Commanders and leaders
- Omer Vrioni: General Harding † Colonel Jalovski

Strength
- 15,000 soldiers: 1,500 soldiers 2 cannons

Casualties and losses
- Light: 500 killed 150 wounded

= Battle of Hacıhasanlar =

1828 battle during the Russo-Turkish War

The battle of Hacıhasanlar was a phase of the Russo-Turkish War (1828–1829). On 24 September 1828, the Ottoman corps under the command of Omer Vrioni inflicted a major defeat at Hacıhasanlar near Varna on the Russian army's reconnaissance corps under General Harding, who was besieging Varna.

==Prelude==
During the Russo-Turkish War (1828–1829), whilst the siege of Varna conducted by the Russian army was in progress, General Golovin withdrew his forces to Cape Galata and began a reconnaissance mission to gather information about the Ottoman forces, but failed to find any satisfactory information. Meanwhile, Omer Vrioni, who had been sent from Shumnu to Varna as a relief forve on 22 September 1828, arrived at Hacıhasanlar on 24 September with a force of 15,000 men, where he took up a defensive formation.

==Battle==
The 500-strong Russian army consisting of 1 fighter regiment, 3 cavalry divisions and 2 cannons, encountered Omer Vrioni's corps near the village of Hacıhasanlar. A skirmish started with mutual rifle fire. Simultaneously, part of the Turkish corps moved to surround the right (eastern) flank of the Russian column.
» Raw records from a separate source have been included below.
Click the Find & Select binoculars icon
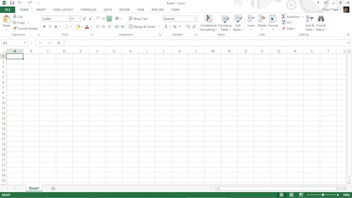352x198 pixels. [x=321, y=19]
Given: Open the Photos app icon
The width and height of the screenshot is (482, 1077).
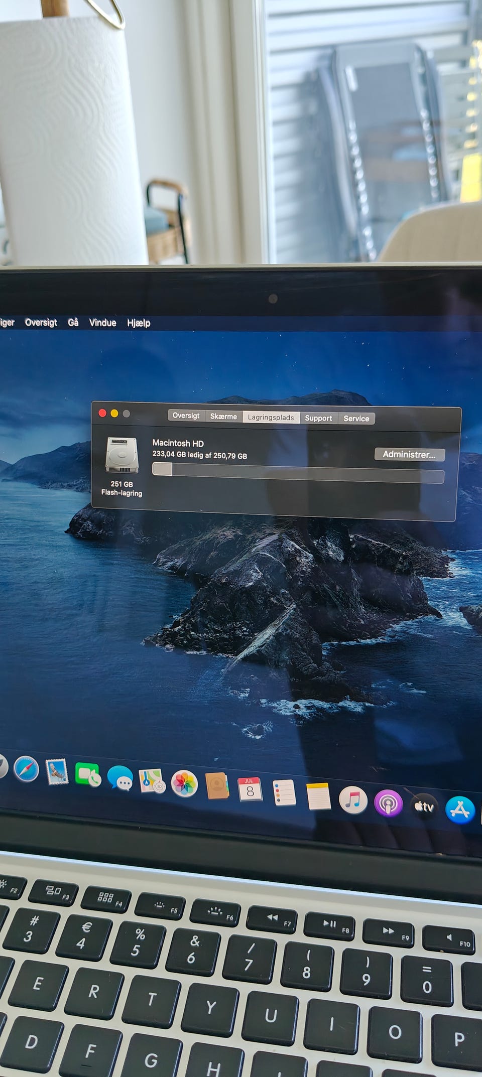Looking at the screenshot, I should [184, 784].
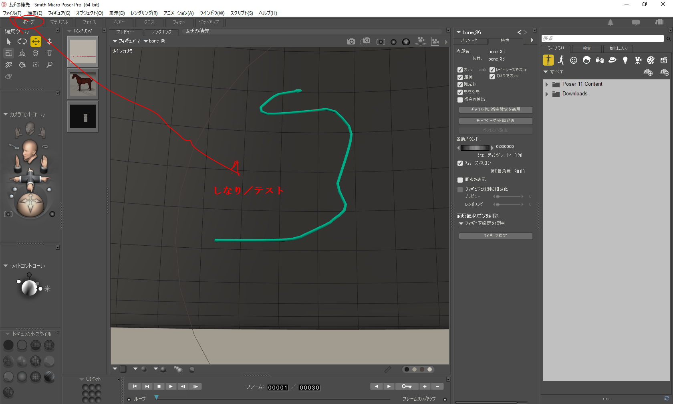Image resolution: width=673 pixels, height=404 pixels.
Task: Select the paint bucket material tool
Action: [x=22, y=65]
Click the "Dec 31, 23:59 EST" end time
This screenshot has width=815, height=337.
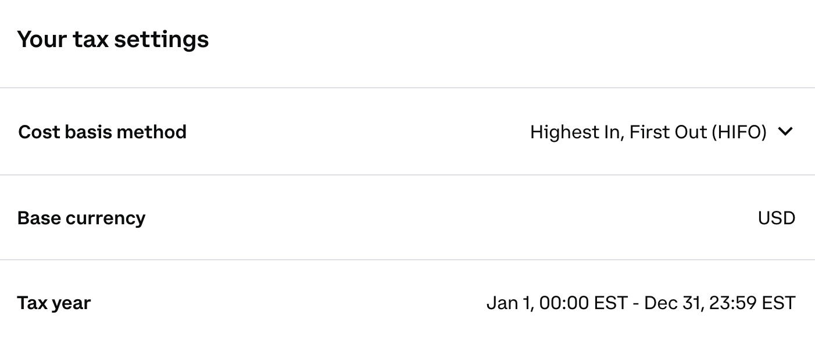(x=720, y=303)
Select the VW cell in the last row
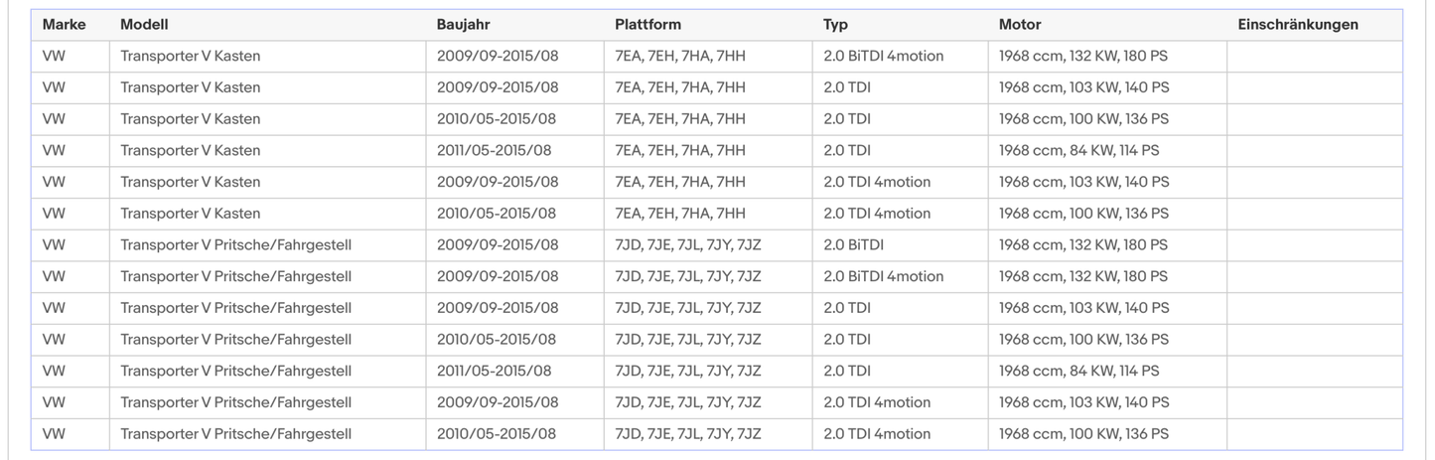The width and height of the screenshot is (1435, 460). (54, 434)
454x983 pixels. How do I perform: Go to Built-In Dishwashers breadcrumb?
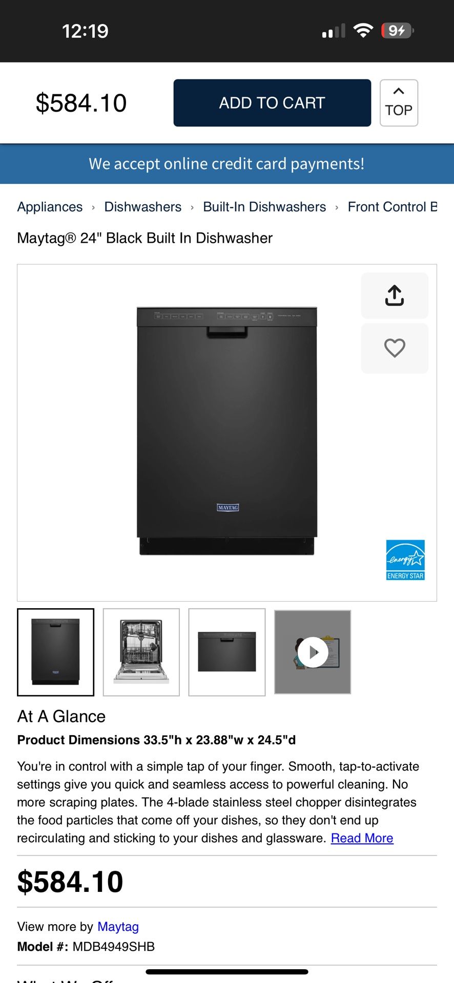[x=264, y=207]
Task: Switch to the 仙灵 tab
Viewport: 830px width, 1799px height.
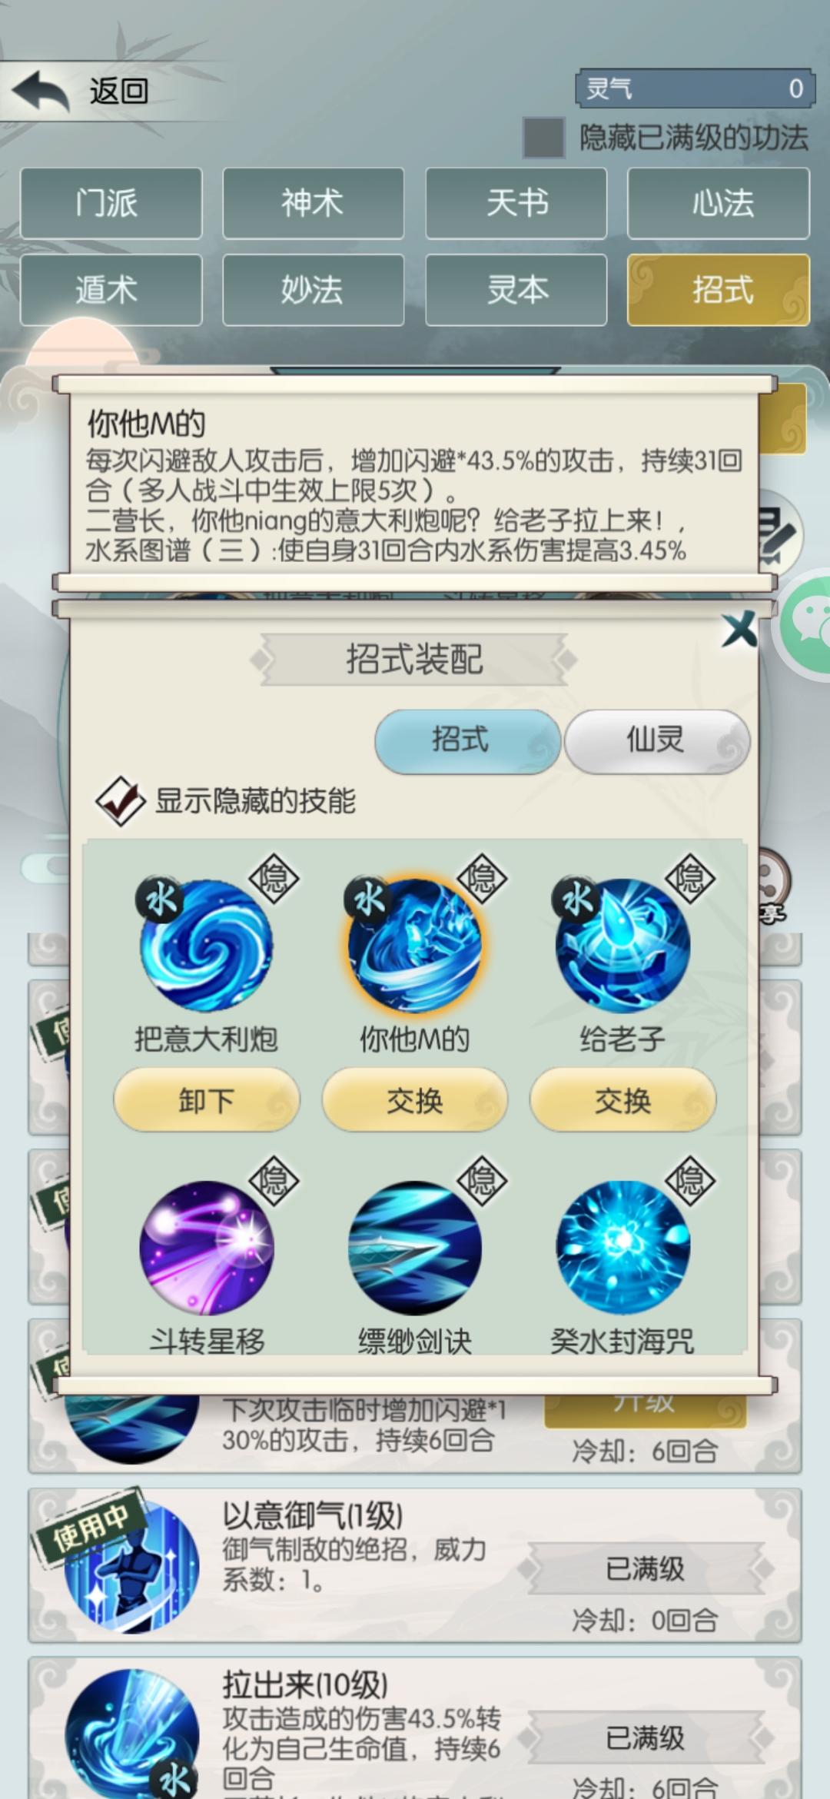Action: (656, 740)
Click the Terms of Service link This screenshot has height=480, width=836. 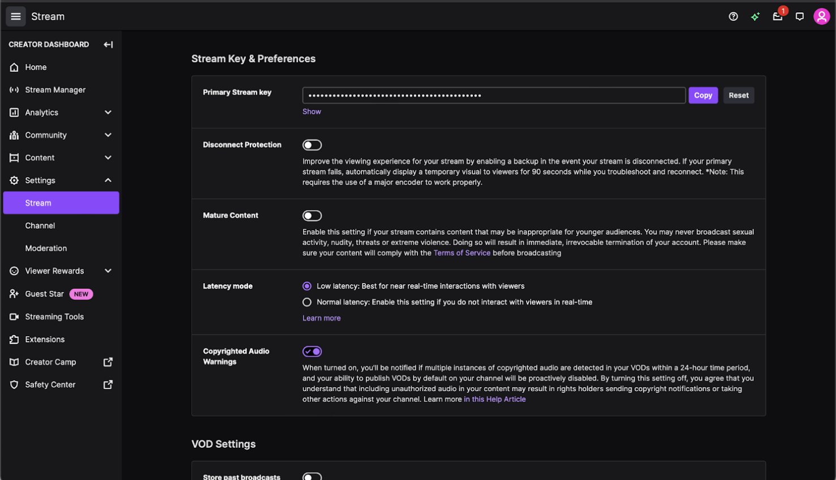[462, 253]
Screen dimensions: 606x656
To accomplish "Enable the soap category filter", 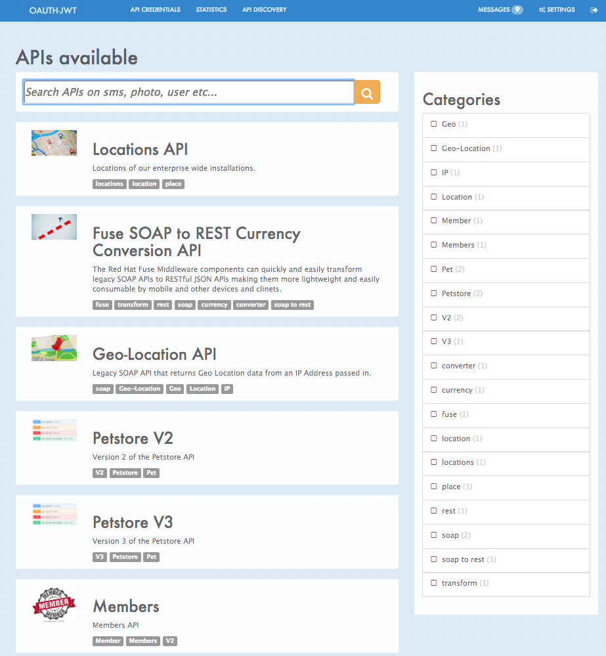I will coord(434,535).
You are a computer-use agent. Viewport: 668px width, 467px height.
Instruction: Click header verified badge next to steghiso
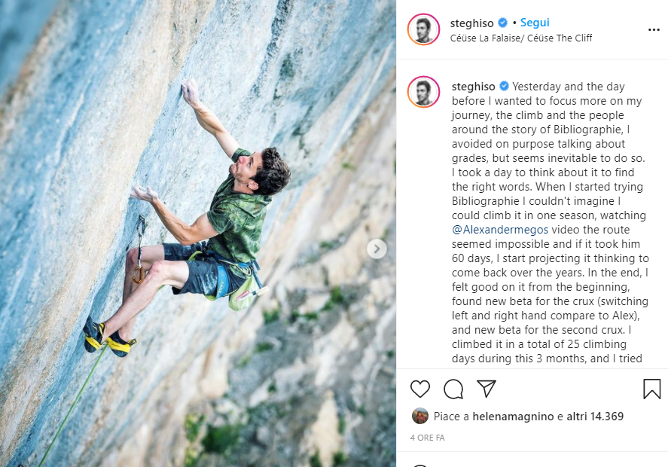pos(503,23)
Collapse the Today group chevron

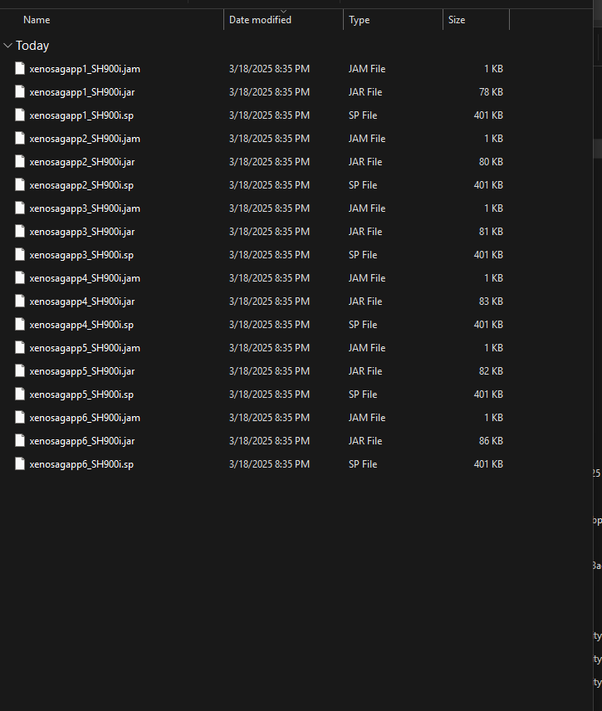point(7,46)
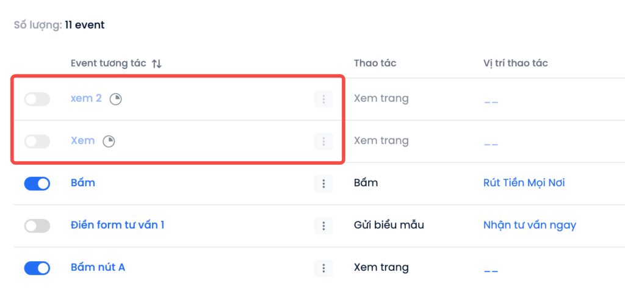Enable the xem 2 event toggle
Image resolution: width=625 pixels, height=288 pixels.
tap(37, 99)
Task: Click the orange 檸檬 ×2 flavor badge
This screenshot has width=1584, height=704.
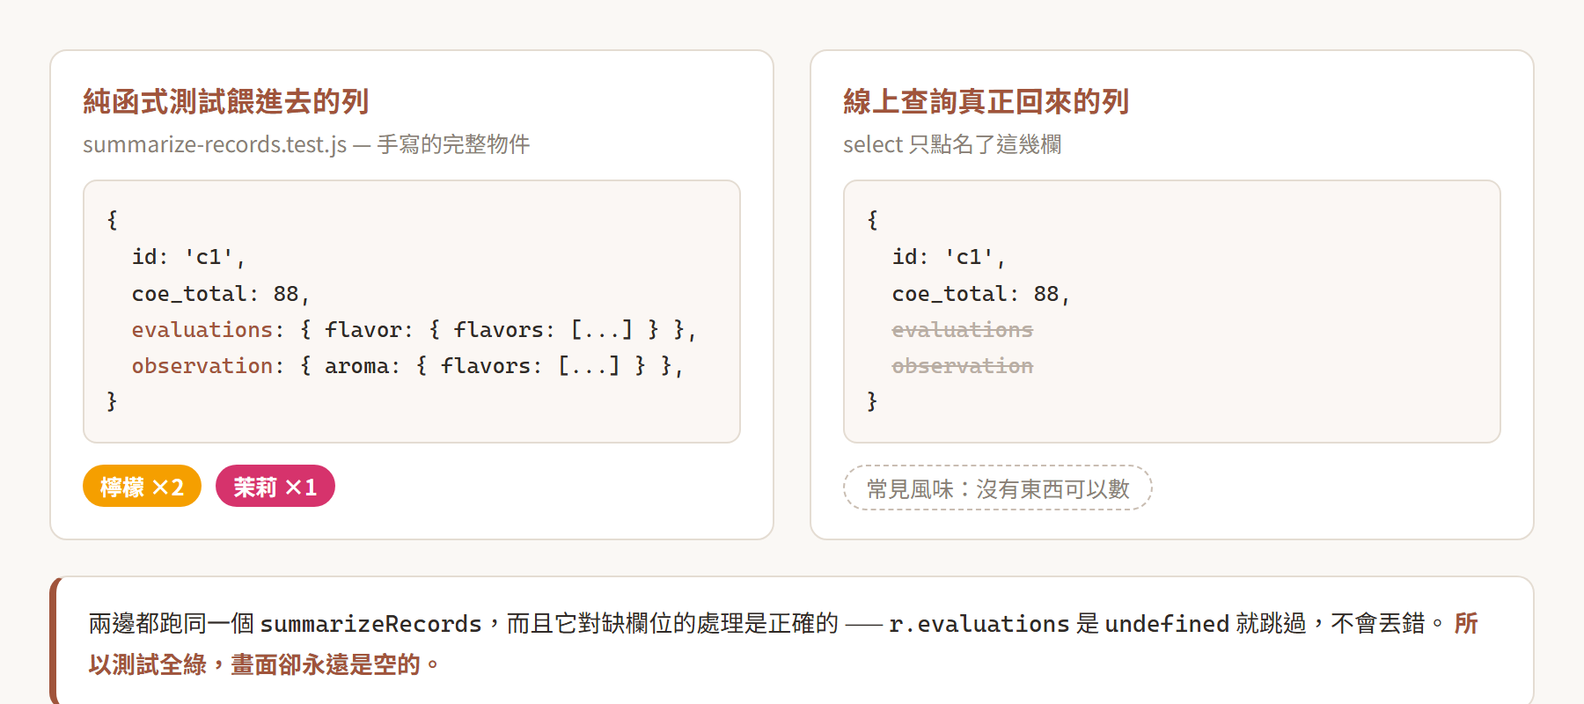Action: 142,486
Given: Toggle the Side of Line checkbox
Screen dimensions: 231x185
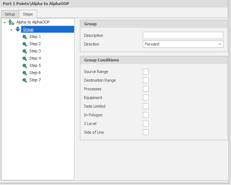Looking at the screenshot, I should tap(146, 132).
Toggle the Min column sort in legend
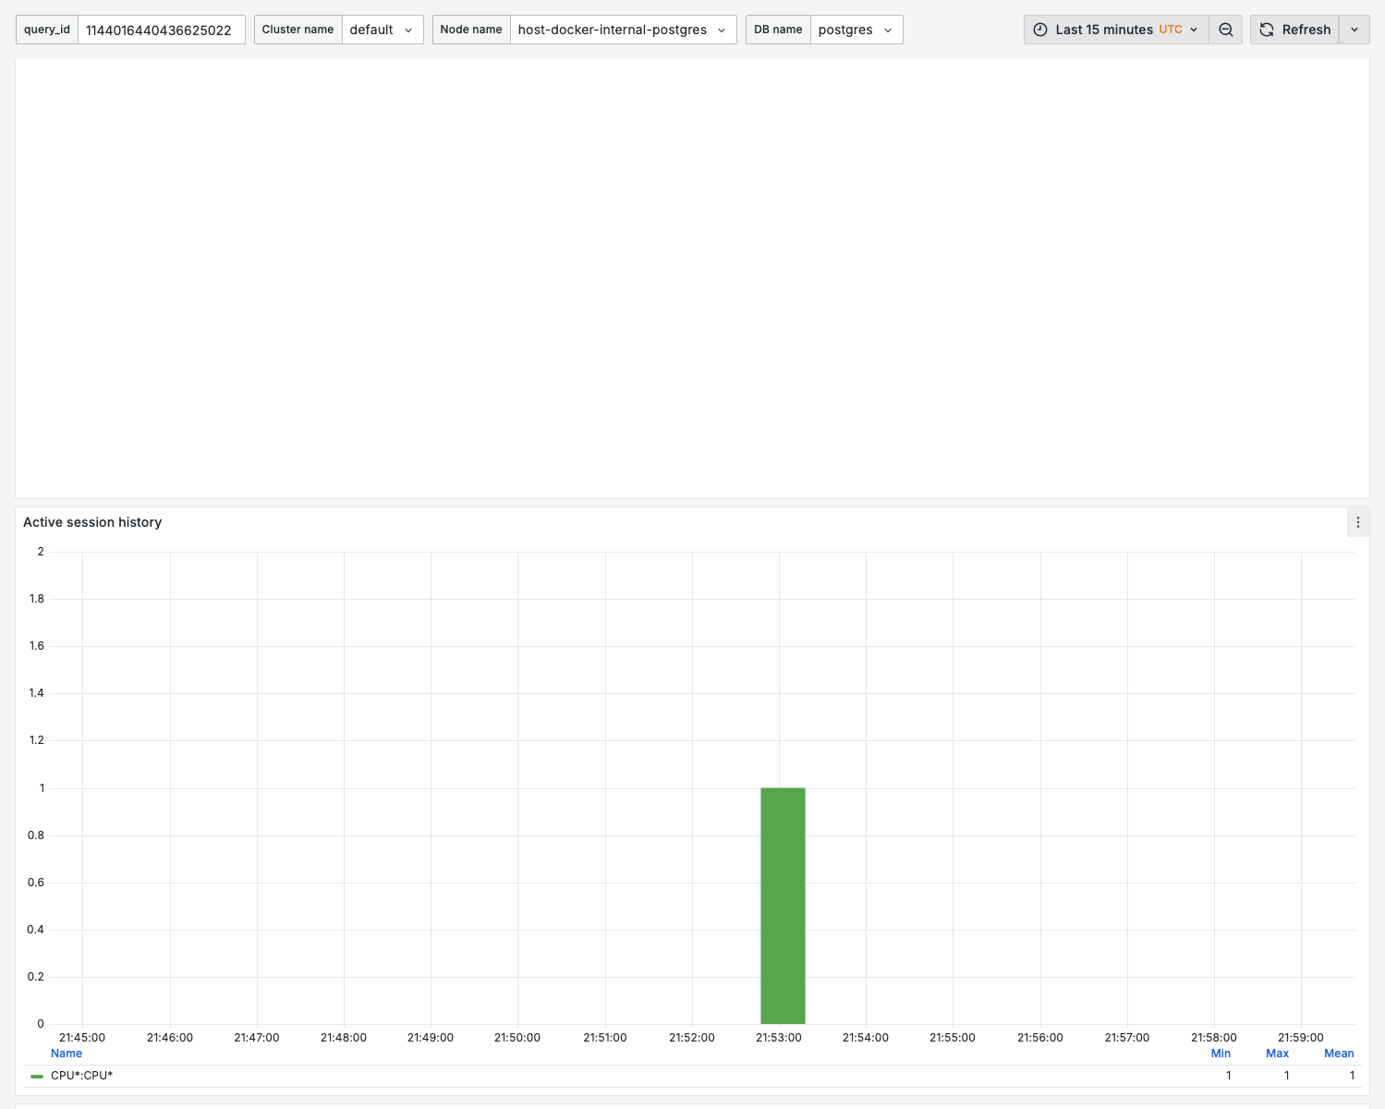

Seeing this, General Harding ordered 5.5 companies of 700 skirmishers to act as rearguard, while 2.5 companies of skirmishers retreated with cavalry and artillery under Colonel Jalovski. However, Colonel Jalovski did not mark the roads as he retreated, so the rearguard lost contact with the retreating force. The Turkish corps forced this rearguard into close combat, pinning it down and almost destroying it. Among the dead was its commander, General Harding.

==Aftermath==
The Ottoman 2nd Army, under the command of Grand Vizier Mehmed Selim Pasha was massed around Aydos at this time. The Grand Vizier sent part of these forces to reinforce Omer Vrioni's army after his victory at Hacıhasanlar. Thus, the forces under the command of Omer Pasha reached 20,000–25.000 men and the number of cannons reached 16. With these forces, Omer Pasha arrived at Kurttepe, 5 kilometers south of Varna and took up a defensive formation on 26 September. On 30 September, the Battle of Kurttepe took place between this Ottoman army under the command of Omer Vrioni and the Russian army under the command of Prince Württemberg; the battle once more ended in an Ottoman victory.